#### Items from a dataset
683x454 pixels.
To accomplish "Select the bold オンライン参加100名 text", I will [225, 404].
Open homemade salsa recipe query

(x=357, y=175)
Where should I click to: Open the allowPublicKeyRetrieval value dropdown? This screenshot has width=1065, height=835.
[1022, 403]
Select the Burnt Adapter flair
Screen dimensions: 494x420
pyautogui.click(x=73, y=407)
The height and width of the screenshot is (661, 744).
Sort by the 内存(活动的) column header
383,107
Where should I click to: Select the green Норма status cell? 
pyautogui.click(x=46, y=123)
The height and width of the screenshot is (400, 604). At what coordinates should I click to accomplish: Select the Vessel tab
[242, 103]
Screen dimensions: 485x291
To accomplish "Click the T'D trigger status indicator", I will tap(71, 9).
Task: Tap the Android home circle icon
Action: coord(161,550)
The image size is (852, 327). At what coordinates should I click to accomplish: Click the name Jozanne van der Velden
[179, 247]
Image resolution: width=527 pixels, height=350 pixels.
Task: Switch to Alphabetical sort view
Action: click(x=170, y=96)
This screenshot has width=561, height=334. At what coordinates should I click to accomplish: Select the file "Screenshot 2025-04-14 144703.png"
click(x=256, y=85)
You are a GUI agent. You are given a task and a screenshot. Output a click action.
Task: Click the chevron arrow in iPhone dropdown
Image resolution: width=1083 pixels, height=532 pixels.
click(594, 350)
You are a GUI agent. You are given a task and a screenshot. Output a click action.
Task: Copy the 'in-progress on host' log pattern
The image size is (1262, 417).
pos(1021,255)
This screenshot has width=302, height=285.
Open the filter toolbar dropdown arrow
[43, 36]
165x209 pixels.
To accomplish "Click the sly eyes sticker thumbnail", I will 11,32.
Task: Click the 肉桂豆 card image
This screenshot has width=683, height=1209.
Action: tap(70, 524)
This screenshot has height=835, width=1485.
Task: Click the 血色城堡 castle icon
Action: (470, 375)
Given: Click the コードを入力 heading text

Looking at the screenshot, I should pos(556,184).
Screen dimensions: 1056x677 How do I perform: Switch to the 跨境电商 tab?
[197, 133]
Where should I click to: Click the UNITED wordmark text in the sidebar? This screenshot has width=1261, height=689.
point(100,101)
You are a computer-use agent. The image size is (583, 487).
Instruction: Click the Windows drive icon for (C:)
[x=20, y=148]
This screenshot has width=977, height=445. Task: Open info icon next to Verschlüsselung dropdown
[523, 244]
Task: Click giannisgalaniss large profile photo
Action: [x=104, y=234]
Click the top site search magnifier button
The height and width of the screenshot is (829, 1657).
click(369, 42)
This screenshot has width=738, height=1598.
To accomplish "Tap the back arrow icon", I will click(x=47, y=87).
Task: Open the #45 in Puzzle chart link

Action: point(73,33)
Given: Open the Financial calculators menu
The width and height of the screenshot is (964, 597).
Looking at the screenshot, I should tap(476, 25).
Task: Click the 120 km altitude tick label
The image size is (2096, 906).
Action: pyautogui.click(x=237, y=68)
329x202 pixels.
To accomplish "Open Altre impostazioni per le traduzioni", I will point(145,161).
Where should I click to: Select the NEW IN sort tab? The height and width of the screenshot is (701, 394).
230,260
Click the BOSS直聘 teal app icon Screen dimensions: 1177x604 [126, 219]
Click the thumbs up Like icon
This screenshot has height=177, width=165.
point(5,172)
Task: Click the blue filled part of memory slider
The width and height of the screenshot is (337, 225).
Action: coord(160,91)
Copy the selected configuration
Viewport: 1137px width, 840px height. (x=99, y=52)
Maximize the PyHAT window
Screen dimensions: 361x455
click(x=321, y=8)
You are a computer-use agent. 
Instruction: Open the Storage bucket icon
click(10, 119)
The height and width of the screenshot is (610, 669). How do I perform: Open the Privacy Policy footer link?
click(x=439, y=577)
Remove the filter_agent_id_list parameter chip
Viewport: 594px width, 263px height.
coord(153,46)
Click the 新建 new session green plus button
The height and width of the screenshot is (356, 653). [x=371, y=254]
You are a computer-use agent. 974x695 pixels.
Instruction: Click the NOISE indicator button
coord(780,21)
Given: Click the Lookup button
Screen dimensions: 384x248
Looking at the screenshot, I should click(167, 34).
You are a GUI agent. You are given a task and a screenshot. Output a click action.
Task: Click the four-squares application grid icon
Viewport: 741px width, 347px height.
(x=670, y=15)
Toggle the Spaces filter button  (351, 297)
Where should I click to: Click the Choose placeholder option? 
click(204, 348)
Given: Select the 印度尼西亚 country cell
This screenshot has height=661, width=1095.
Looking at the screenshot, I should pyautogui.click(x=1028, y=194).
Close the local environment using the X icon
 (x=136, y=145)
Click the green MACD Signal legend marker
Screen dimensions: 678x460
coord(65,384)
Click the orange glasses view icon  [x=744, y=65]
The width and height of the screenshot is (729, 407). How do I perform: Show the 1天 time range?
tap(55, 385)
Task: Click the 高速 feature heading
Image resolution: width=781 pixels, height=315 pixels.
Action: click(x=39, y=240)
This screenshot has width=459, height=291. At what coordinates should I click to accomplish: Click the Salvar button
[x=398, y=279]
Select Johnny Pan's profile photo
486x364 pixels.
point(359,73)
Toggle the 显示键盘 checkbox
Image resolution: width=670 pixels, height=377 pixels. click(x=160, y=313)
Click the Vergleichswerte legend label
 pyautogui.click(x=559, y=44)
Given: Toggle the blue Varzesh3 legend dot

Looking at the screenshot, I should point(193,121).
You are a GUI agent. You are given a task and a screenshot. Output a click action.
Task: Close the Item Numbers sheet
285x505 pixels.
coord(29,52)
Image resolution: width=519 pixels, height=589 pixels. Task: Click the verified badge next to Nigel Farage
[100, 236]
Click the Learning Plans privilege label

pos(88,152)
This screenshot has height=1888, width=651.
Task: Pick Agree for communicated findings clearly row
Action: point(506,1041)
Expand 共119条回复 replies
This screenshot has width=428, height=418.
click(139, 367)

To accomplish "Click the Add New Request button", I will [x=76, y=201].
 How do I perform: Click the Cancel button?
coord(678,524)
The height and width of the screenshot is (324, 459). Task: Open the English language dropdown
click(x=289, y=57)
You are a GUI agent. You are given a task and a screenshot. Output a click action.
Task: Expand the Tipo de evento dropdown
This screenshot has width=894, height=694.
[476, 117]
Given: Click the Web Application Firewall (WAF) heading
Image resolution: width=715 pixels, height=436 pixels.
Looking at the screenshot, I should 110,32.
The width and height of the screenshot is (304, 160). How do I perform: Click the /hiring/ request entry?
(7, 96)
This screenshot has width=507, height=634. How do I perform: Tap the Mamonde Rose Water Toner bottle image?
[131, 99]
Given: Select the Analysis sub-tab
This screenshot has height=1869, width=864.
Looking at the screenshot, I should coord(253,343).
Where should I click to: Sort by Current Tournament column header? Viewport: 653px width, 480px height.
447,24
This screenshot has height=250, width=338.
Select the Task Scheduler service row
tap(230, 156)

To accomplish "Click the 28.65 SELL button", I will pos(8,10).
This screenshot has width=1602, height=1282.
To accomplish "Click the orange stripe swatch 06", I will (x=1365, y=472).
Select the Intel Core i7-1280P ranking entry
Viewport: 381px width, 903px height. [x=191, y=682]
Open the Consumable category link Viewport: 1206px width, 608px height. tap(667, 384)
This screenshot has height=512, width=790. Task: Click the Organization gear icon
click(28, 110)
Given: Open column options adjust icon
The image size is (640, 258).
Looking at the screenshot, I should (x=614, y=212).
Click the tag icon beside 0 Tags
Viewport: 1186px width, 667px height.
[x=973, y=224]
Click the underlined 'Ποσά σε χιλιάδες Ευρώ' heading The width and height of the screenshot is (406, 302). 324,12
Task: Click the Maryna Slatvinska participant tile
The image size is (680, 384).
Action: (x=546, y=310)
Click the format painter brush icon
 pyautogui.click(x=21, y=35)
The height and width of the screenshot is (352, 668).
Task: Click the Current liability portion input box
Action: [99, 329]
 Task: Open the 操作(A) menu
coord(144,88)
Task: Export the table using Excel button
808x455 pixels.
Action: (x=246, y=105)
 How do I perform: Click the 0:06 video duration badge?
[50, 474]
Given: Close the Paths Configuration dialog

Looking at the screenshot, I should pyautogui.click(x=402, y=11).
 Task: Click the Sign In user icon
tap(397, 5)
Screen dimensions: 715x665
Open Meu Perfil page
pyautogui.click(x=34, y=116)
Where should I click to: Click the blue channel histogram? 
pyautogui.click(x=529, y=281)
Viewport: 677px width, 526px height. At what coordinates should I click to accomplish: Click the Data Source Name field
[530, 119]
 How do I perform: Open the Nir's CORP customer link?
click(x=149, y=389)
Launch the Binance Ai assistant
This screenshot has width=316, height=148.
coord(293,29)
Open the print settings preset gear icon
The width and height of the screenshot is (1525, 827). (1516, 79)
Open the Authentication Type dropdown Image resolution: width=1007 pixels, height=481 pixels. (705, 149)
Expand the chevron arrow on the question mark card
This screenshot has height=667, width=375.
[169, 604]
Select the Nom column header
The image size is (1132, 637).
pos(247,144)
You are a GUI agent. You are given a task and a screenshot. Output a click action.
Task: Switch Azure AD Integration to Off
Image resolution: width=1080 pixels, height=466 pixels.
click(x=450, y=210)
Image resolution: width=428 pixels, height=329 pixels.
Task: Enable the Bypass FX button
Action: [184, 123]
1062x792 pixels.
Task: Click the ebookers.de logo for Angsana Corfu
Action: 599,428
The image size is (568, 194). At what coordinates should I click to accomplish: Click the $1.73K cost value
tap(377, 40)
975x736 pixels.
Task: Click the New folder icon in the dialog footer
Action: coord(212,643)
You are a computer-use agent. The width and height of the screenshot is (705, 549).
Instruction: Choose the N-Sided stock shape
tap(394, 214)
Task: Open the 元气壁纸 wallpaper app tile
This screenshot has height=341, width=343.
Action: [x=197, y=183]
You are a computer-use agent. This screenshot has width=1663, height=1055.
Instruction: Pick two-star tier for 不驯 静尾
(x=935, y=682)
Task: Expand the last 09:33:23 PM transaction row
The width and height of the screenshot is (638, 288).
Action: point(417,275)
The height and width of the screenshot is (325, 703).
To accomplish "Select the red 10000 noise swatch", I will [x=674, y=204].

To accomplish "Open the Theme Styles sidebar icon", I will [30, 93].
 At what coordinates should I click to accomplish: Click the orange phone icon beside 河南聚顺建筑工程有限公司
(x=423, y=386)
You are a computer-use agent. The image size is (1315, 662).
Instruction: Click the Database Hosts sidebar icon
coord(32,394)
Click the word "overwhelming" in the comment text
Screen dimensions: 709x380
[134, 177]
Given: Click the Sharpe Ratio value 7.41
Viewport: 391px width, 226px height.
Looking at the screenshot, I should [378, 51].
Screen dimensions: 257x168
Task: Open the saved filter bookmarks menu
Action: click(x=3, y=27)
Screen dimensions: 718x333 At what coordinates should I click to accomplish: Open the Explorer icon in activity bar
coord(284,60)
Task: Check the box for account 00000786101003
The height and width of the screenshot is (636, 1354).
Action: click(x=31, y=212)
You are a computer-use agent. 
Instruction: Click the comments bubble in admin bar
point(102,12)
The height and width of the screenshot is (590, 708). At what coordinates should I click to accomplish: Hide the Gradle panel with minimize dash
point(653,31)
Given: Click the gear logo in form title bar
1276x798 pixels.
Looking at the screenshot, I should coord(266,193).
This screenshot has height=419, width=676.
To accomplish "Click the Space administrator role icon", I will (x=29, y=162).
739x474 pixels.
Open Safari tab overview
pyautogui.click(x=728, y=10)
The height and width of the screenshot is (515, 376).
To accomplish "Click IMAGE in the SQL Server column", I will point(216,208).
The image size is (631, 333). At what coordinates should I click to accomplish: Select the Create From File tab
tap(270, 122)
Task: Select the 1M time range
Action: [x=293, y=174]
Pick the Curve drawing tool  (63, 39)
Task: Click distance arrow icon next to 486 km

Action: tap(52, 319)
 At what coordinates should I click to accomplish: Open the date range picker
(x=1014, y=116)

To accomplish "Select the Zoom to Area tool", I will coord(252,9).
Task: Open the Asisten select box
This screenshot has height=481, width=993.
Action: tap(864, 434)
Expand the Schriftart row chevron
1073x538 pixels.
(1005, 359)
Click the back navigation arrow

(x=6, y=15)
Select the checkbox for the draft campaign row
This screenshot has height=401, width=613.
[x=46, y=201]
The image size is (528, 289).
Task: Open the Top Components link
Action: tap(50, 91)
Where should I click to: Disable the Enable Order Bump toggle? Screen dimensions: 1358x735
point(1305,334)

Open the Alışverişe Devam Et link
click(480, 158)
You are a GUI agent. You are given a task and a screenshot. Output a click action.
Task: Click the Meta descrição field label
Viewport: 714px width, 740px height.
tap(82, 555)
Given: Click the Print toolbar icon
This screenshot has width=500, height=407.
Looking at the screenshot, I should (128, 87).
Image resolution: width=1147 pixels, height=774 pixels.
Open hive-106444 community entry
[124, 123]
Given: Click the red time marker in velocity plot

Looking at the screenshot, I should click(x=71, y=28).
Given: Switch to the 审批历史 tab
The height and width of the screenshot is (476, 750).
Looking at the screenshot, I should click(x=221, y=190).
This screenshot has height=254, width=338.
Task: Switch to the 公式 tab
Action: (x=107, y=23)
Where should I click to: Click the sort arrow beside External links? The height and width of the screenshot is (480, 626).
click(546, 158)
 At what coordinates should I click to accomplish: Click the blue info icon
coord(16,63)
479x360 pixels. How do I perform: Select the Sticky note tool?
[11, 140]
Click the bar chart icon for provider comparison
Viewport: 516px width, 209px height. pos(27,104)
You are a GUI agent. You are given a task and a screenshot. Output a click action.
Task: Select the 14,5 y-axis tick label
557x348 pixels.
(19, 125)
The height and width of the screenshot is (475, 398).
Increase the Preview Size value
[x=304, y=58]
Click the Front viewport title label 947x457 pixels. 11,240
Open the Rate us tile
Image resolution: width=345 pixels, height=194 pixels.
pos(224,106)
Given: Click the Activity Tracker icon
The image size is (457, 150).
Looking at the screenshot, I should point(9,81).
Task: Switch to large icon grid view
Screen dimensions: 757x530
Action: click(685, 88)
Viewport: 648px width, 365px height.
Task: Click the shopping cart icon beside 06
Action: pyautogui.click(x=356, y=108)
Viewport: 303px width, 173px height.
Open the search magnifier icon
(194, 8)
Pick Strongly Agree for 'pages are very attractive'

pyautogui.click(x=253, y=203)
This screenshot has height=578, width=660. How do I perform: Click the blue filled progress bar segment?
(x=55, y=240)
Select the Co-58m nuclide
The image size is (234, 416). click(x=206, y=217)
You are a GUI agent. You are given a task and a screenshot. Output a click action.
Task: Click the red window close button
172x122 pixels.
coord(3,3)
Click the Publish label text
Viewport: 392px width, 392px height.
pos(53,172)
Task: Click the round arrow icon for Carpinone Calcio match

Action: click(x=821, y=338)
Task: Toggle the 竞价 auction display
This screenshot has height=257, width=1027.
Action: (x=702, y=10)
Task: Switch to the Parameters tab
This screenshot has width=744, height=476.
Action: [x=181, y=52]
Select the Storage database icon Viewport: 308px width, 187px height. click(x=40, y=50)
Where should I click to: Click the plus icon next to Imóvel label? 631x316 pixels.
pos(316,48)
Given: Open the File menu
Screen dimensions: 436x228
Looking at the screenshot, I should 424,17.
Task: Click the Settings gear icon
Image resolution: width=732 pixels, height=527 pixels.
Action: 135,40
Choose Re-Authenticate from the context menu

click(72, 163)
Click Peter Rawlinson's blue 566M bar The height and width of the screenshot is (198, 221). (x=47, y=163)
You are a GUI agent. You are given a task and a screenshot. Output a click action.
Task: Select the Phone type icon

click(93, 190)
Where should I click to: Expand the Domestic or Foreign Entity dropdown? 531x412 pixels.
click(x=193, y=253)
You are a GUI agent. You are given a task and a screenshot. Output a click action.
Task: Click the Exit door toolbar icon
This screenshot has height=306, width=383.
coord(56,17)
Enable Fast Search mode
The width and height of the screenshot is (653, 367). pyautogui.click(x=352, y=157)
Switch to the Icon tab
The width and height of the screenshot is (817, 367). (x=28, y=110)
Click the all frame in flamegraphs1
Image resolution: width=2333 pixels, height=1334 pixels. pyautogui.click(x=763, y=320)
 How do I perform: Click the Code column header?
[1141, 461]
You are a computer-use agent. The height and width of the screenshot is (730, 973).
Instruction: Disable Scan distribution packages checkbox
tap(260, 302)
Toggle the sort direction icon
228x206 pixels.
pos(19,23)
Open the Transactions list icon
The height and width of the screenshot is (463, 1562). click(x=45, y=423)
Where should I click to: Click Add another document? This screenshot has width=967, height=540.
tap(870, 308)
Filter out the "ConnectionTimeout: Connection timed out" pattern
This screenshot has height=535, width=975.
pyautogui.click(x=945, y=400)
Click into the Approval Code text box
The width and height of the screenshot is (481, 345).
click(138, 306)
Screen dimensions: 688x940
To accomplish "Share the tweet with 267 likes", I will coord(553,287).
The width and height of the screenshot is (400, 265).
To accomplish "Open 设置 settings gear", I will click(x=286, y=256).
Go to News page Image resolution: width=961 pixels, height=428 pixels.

#### Your goal
Looking at the entries above, copy out every line in which "computer" occurs.

#### Task answer
You are a computer-use agent. The image size is (583, 487).
You are a computer-use agent. 
You are a computer-use agent. 974x695 pixels.
You are a computer-use agent. The width and height of the screenshot is (705, 549).
You are a computer-use agent. This screenshot has width=1663, height=1055.
You are a computer-use agent. The image size is (1315, 662).
You are a computer-use agent. 
You are a computer-use agent. The height and width of the screenshot is (730, 973).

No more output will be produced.